▶ _Short problem a_:
Translate this sentence from the capacity auction passage into Spanish: "When the ISO is evaluating more than one Examined Facility concurrently, the ISO shall recognize in its computation of the anticipated ICAP Spot Market Auction forecast price that Generators or UDR facilities will clear from lowest to highest, using for each Examined Facility the lower of (i) the first year value of its Unit Net CONE, or (ii) the numerical value equal to 75 percent of the Mitigation Net Cone, then escalated in accordance with 23.4.5.7 for each of the year two and year three of the Mitigation Study Period."

======== Extracted text ========

When the ISO is evaluating more than one Examined Facility concurrently, the ISO shall recognize in its computation of the anticipated ICAP Spot Market Auction forecast price that Generators or UDR facilities will clear from lowest to highest, using for each Examined Facility the lower of (i) the first year value of its Unit Net CONE, or (ii) the numerical value equal to 75 percent of the Mitigation Net Cone, then escalated in accordance with 23.4.5.7 for each of the year two and year three of the Mitigation Study Period. .

======== Provided data ========

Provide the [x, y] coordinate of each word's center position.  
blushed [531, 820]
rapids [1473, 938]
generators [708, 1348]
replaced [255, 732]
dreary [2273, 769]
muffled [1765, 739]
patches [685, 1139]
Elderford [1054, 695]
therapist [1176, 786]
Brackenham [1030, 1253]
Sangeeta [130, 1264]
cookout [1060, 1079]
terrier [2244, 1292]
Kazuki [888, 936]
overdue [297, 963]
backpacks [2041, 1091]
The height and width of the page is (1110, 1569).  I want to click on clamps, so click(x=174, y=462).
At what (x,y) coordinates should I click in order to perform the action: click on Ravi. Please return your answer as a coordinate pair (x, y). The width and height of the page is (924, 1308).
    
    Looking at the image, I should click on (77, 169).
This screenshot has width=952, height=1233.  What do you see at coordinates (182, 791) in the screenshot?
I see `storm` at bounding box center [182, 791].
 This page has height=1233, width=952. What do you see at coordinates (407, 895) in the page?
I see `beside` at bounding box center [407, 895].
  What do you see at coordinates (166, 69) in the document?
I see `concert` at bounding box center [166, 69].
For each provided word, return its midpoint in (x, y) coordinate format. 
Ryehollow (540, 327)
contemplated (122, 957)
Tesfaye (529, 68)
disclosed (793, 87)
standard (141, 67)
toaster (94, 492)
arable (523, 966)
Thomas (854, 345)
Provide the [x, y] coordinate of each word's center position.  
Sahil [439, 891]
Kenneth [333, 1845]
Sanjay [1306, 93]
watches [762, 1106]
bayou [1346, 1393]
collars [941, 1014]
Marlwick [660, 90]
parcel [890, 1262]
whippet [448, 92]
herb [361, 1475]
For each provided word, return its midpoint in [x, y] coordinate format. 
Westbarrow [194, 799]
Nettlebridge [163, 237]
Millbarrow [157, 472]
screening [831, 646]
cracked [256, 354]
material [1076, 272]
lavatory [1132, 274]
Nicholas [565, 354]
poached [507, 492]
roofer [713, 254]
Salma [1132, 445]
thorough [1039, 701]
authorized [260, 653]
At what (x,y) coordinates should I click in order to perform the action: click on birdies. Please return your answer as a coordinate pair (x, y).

========

▶ _Short problem b_:
Render the dataset entries as a Markdown table with the columns Row and Line, covering everything from the line containing "Kenneth [333, 1845]" down to the last line of the entries, and leave out any blank lines.

▶ _Task response a_:
Cuando el ISO esté evaluando más de una Instalación Examinada de manera simultánea, el ISO deberá reconocer en su cálculo del precio pronosticado previsto de la Subasta del Mercado Spot de ICAP que los Generadores o las instalaciones UDR se despejarán de menor a mayor, utilizando para cada Instalación Examinada el menor de (i) el valor del primer año de su Unit Net CONE, o (ii) el valor numérico igual al 75 por ciento del Mitigation Net Cone, luego escalado de conformidad con 23.4.5.7 para cada uno de los años dos y tres del Período de Estudio de Mitigación.

▶ _Task response b_:
| Row | Line |
|---|---|
| 1 | Kenneth [333, 1845] |
| 2 | Sanjay [1306, 93] |
| 3 | watches [762, 1106] |
| 4 | bayou [1346, 1393] |
| 5 | collars [941, 1014] |
| 6 | Marlwick [660, 90] |
| 7 | parcel [890, 1262] |
| 8 | whippet [448, 92] |
| 9 | herb [361, 1475] |
| 10 | For each provided word, return its midpoint in [x, y] coordinate format.  |
| 11 | Westbarrow [194, 799] |
| 12 | Nettlebridge [163, 237] |
| 13 | Millbarrow [157, 472] |
| 14 | screening [831, 646] |
| 15 | cracked [256, 354] |
| 16 | material [1076, 272] |
| 17 | lavatory [1132, 274] |
| 18 | Nicholas [565, 354] |
| 19 | poached [507, 492] |
| 20 | roofer [713, 254] |
| 21 | Salma [1132, 445] |
| 22 | thorough [1039, 701] |
| 23 | authorized [260, 653] |
| 24 | At what (x,y) coordinates should I click in order to perform the action: click on birdies. Please return your answer as a coordinate pair (x, y). |